Python-based workflow management system for reproducible, scalable pipelines. Define rules with file-based dependencies; Snakemake automatically determines the execution order and parallelism. Supports local, SLURM, LSF, AWS, and Google Cloud execution via profiles; per-rule conda/Singularity environments. Use for bioinformatics NGS pipelines, ML training workflows, and any multi-step file-processing analysis. Use Nextflow instead for Groovy-based dataflow pipelines or when nf-core ecosystem integration is required.

install
source · Clone the upstream repo
git clone https://github.com/jaechang-hits/SciAgent-Skills
Claude Code · Install into ~/.claude/skills/
T=$(mktemp -d) && git clone --depth=1 https://github.com/jaechang-hits/SciAgent-Skills "$T" && mkdir -p ~/.claude/skills && cp -r "$T/skills/scientific-computing/snakemake-workflow-engine" ~/.claude/skills/jaechang-hits-sciagent-skills-snakemake-workflow-engine && rm -rf "$T"
manifest: skills/scientific-computing/snakemake-workflow-engine/SKILL.md
source content

Snakemake — Python Workflow Engine

Overview

Snakemake is a Python-based workflow management system that scales analyses from laptop to HPC and cloud. Workflows are defined as rules with explicit input/output file dependencies; Snakemake resolves the execution order automatically and runs independent steps in parallel. Rules can call shell commands, Python/R/Julia scripts, or inline Python. Per-rule conda or Singularity environments make workflows fully reproducible.

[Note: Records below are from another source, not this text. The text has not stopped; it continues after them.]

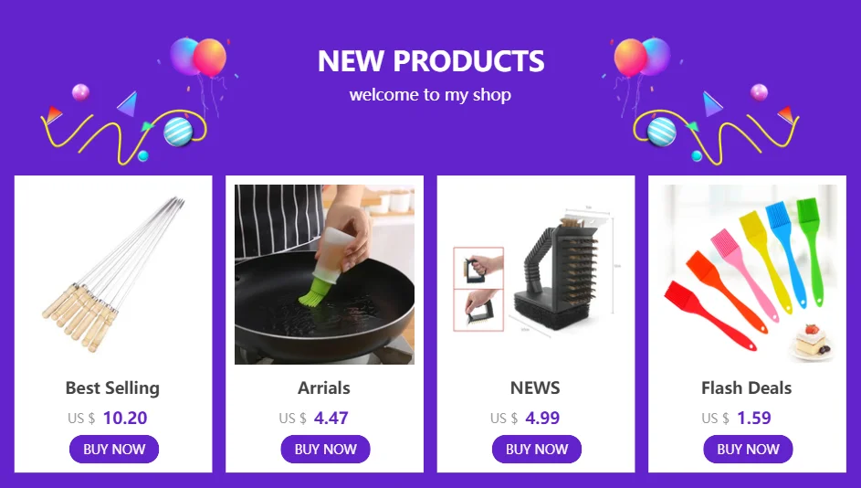
Task: Click BUY NOW under NEWS
Action: point(537,449)
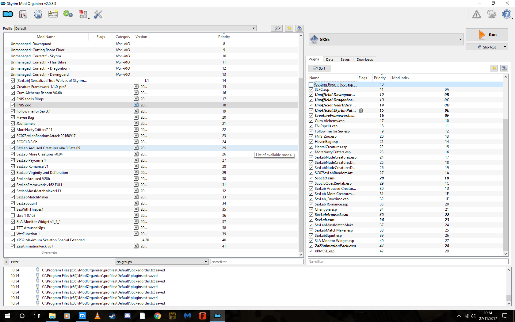The image size is (515, 322).
Task: Enable the Cutting Room Floor.esp plugin
Action: click(x=311, y=84)
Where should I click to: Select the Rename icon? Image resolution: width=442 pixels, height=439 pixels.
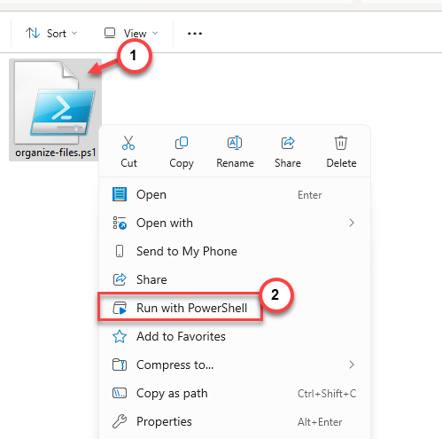click(235, 143)
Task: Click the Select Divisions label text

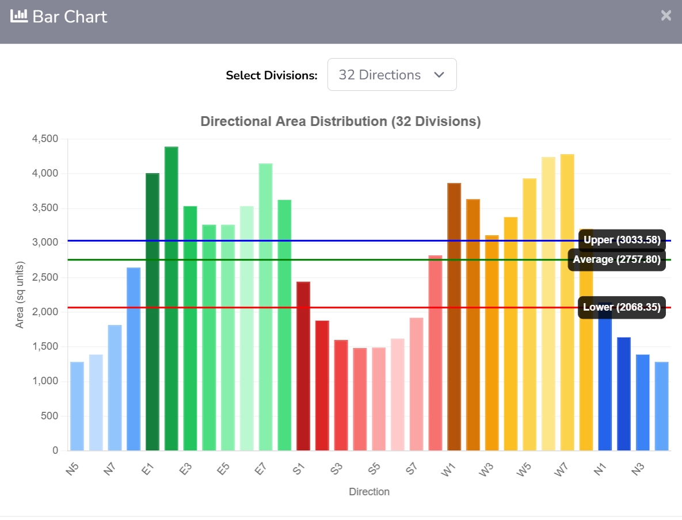Action: (271, 75)
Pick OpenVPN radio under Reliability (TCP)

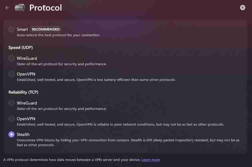(x=11, y=119)
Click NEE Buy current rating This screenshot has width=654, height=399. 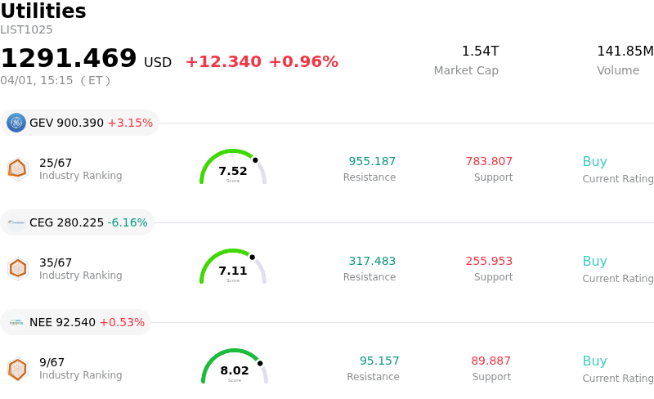point(594,361)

Widely used in bioinformatics for NGS, genome assembly, and variant-calling pipelines.

When to Use

  • Building reproducible multi-step bioinformatics pipelines (align → sort → call variants → annotate)
  • Scaling the same workflow from local development to SLURM cluster without code changes
  • Processing multiple samples identically using wildcard-based rules
  • Managing dependencies automatically — only rerun steps whose inputs changed
  • Deploying per-rule conda or Singularity environments for tool isolation
  • Generating visual DAGs and dry-run previews before committing computational resources
  • Use
    Nextflow
    instead when you need Groovy DSL + dataflow channels, or when leveraging the nf-core community pipeline library
  • For simple shell loops, use bash scripts; Snakemake is worth the overhead only for 3+ sequential steps with branching
  • Use
    Prefect
    or
    Airflow
    instead for data engineering workflows with dynamic task graphs or time-based scheduling

Prerequisites

  • Python packages:
    snakemake
    ,
    graphviz
    (for DAG visualization)
  • Environment: Python 3.11+; conda/mamba recommended for per-rule environments
  • Data requirements: Input files, reference files; output paths defined as rules

Check before installing: The tool may already be available in the current environment (e.g., inside a

pixi
/
conda
env). Run
command -v snakemake
first and skip the install commands below if it returns a path. When running inside a pixi project, invoke the tool via
pixi run snakemake
rather than bare
snakemake
.

# Install via conda (includes optional dependencies)
conda install -c conda-forge -c bioconda snakemake

# Minimal pip install
pip install snakemake

# Verify
snakemake --version
# 8.x.x

Quick Start

# Snakefile — minimal 2-rule pipeline
SAMPLES = ["sampleA", "sampleB"]

rule all:             # Target rule: request final outputs
    input:
        expand("results/{sample}.sorted.bam", sample=SAMPLES)

rule align:
    input:
        fastq="data/{sample}.fastq",
        ref="refs/genome.fa"
    output:
        bam="results/{sample}.sorted.bam"
    threads: 4
    shell:
        "bwa mem -t {threads} {input.ref} {input.fastq} "
        "| samtools sort -@ {threads} -o {output.bam}"
# Run: dry-run first, then execute
snakemake -n            # dry-run: show what would run
snakemake --cores 8     # execute with 8 cores

Core API

Module 1: Rule Definition

Each rule defines one analysis step with inputs, outputs, and an execution method.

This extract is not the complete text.